HOW TO COMPLETE THIS TASK »
What you return should match the listing exactly, minus its images.

DATA SUPPLIED »
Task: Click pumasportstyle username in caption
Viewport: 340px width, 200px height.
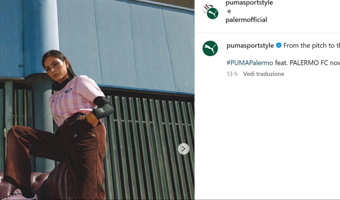Action: point(250,46)
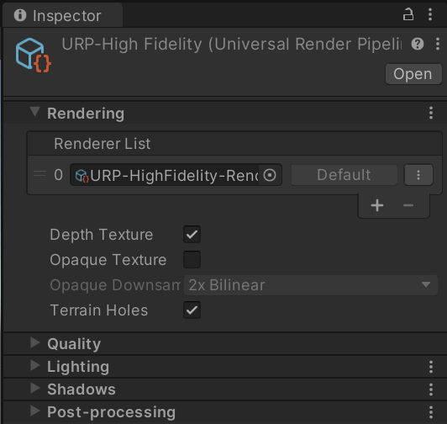Open the help reference question mark icon

click(x=418, y=44)
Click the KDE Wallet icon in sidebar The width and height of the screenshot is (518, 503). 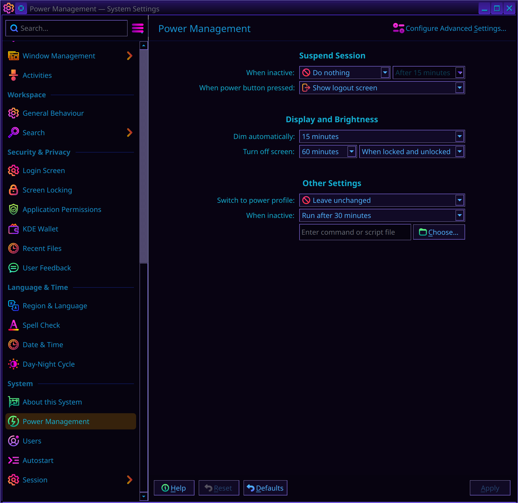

ANSWER FOR THE TASK »
Task: Click pumasportstyle username in caption
Viewport: 340px width, 200px height.
Action: point(250,46)
Open the help reference question mark icon

click(x=418, y=44)
Click the KDE Wallet icon in sidebar The width and height of the screenshot is (518, 503). 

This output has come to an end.